I started thinking about that when I saw a preview of Pineapple Express,
a movie I never saw because, to be honest, I don't care all that much
for James Franco and I'm tired of Hollywood trying to convince me he's
a star…

… that was kind of mean, wasn't it? I have nothing against him personally and I liked him in Freaks and Geeks but beyond that, it's just, pleh. (Those mean little asides prompted The Boy to suggest that I create "The Worst Of Everything," but I don't know if I want to do that…)

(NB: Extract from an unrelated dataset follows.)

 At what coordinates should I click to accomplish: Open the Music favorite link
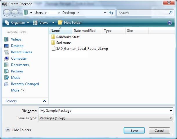pos(15,78)
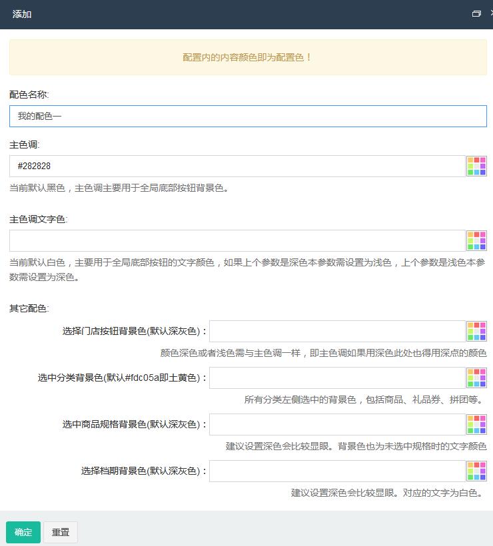
Task: Click into the 主色调文字色 input box
Action: pyautogui.click(x=237, y=241)
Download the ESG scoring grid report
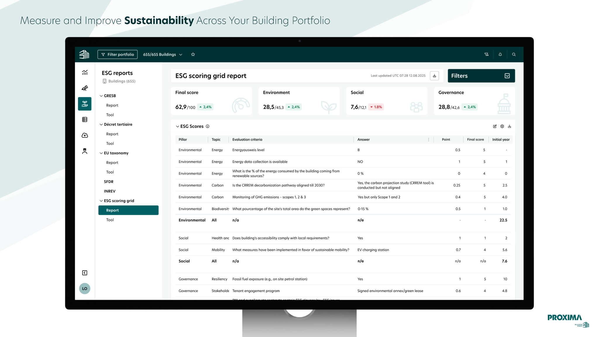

but I did see the scene in the commercials where [IS IT A SPOILER ALERT
IF IT'S IN A COMMERCIAL? YES? OKAY, SPOILER ALERT FOR A COMMERCIAL!]
James Franco is driving a car in a chase and he kicks the window and
puts his foot through it, and in the commercial there are at least two
or three different camera shots, and after I watched the commercial I
didn't want to see the movie, but I did spend some time imagining how,
after each take, they would have to replace that broken car windshield,
clean up the fake blood, get all the extras back to their original
spots, move the car to its first position, then move the cameras, then
shoot it again and how James Franco would have to re-act that scene
over and over and over.

Once you know all that, the movies, even the simplest movies, become that much more phenomenal.

Well,
if that's tricky, how about all the little stuff that goes into writing
even a short story? Not just coming up with the plot. Anyone can come
up with a plot. Guy takes his life
savings of $200,000 from his retirement account so that he can fly out
to Hollywood and convince people he's a producer, which he does because
he wants to meet a new pop starlet and try to convince her to marry
him, so his plan to do that is cast her in the fake movie he's
pretending to make using the life savings he took out without his wife
knowing.

I just came up with that just this second; never
thought of it before but it's a book I'd maybe think about writing.
(After I get through the ones I'm working on and after I get through
the next ones I want to work on and after John Tyler: Space President for Hire gets published, of course).

But as an author, sit down to write I'm In Love With Angel Diamond (And My Wife Doesn't Know It)
(the title I just now invented for the book I invented a few moments
ago) and look at that first blank page and begin to confront the
problems of actually writing it, and you see just how hard it is to throw together a book.

In
the first place, what are the character's names? I came up with "Angel
Diamond" because it seems like exactly the lame kind of fake name a
singer might take if it was produced by someone who cynically wanted to
package a singer to sell to tweens. (It's also the kind of dumb rock-star name that frequently ends up in books and seems so lame when
you read it, so maybe it would work fine for my book, which I'm now
much more interested in writing and might just move up ahead of John Tyler on the list of projects.) But what's "guy who takes out the money's" name?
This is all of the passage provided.